Message-Id: <200102212123.NAA50668@redpaul.mfnx.net>
To: nanog@nanog.org
In-Reply-To: Message from "Eric A. Hall" <ehall@ehsco.com> 
   of "Wed, 21 Feb 2001 13:03:43 PST." <3A942D2F.4380BCED@ehsco.com> 
Date: Wed, 21 Feb 2001 13:23:31 -0800
From: Paul A Vixie <vixie@mfnx.net>
Errors-To: owner-nanog-outgoing@merit.edu


> > RTT doesn't drive performance, (bw*delay)-loss does.
> 
> FWIW, the heavily interactive apps are more affected by RTT than they are
> by bandwidth. Network games are the new TELNET. They despise varying
> latency levels, and are generally oblivious to bandwidth. Your point is
> still mostly valid, in that the only thing they hate more than varying
> latency is packet loss, but if the network isn't losing packets then RTT
> does affect "perfomance" for the heavily interactive apps.

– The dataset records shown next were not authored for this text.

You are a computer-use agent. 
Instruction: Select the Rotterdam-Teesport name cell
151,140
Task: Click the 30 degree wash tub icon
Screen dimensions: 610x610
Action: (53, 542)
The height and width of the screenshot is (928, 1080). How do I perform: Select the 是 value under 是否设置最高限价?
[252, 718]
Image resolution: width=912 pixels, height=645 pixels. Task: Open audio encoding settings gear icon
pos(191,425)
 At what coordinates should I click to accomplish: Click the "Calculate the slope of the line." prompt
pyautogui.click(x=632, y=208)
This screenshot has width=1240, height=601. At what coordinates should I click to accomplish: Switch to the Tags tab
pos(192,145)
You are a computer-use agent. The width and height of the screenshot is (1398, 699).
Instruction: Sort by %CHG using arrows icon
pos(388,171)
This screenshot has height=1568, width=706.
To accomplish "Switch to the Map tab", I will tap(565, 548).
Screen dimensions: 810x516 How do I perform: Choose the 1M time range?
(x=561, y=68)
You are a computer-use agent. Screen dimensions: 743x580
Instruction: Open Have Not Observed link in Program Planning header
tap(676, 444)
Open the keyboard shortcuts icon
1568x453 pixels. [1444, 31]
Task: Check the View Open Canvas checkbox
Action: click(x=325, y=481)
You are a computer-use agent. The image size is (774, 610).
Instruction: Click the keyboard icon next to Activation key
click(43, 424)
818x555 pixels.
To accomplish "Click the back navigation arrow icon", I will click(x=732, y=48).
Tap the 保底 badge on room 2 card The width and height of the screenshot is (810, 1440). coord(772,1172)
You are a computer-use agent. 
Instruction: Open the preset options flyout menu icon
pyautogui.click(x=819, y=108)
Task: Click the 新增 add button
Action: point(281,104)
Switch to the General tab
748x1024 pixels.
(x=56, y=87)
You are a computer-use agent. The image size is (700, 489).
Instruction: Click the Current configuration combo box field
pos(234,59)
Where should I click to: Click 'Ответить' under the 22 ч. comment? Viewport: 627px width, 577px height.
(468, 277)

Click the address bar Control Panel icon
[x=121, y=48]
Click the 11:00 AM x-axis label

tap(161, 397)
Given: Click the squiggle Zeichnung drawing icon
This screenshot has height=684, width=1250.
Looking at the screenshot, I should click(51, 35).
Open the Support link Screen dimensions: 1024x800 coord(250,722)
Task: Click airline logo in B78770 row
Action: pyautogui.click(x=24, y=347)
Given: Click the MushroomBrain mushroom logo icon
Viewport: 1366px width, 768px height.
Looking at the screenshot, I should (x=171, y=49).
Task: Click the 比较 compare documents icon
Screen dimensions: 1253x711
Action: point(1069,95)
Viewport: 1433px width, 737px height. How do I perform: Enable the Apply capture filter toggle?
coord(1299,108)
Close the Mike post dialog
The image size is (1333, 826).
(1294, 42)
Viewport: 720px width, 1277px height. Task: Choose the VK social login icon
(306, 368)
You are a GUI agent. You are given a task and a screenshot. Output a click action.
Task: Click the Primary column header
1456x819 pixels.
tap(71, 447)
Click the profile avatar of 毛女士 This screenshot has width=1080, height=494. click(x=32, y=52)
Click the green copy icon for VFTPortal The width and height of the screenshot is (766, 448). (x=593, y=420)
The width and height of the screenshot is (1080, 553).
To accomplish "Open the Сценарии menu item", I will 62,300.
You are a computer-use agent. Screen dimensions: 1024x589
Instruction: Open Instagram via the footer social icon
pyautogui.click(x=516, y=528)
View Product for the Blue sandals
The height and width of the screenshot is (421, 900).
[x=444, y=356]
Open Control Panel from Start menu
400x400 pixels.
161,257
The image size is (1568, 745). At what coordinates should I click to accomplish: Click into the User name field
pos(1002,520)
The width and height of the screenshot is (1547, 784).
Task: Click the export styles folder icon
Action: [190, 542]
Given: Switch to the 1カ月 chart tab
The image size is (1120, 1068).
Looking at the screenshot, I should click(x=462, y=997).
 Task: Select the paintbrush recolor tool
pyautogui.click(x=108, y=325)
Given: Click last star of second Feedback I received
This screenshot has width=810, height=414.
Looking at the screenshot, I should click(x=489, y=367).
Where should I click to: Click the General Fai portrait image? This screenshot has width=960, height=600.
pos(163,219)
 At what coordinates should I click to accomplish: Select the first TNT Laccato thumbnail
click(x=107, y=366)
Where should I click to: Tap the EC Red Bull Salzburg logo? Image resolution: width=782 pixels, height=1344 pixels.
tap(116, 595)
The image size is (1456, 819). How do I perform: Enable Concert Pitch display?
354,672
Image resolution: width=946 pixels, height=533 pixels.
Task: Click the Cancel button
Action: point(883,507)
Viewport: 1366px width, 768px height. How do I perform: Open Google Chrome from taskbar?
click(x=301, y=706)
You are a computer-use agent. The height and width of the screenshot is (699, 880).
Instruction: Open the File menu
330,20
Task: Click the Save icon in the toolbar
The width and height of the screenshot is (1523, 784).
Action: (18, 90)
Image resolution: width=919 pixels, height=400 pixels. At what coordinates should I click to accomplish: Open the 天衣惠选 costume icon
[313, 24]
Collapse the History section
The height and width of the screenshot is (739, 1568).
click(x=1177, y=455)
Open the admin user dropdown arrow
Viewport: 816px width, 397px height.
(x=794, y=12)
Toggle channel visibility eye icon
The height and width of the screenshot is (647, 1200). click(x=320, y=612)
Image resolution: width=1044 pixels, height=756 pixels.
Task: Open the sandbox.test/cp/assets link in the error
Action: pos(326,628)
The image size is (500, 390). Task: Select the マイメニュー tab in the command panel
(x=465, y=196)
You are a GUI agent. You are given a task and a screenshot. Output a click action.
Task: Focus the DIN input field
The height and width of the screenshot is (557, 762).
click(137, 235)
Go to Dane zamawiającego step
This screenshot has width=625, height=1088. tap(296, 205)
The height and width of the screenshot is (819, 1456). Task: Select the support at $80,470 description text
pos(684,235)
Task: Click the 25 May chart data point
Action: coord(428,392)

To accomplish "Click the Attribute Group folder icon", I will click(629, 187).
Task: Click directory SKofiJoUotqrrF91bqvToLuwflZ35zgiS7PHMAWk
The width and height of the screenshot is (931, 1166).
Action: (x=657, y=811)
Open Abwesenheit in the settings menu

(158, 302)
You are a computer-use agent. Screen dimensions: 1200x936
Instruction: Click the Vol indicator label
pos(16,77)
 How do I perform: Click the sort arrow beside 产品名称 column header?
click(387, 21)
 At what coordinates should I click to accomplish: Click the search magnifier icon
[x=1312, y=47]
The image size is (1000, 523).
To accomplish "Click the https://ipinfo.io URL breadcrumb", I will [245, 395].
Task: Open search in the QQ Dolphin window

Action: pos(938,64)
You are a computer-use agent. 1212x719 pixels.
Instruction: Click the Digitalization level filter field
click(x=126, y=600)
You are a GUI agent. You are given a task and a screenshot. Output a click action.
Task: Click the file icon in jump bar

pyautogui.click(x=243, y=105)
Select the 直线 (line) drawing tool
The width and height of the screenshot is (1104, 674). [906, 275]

i wasn't talking about network performance in general.  (and i would never,
ever recommend (bw*delay)-loss as a routing metric!)  this is in the context
of so-called global server load balancing.  RTT may, or may not, matter in
the decisions such a system must make ("serve this client from which proxy?")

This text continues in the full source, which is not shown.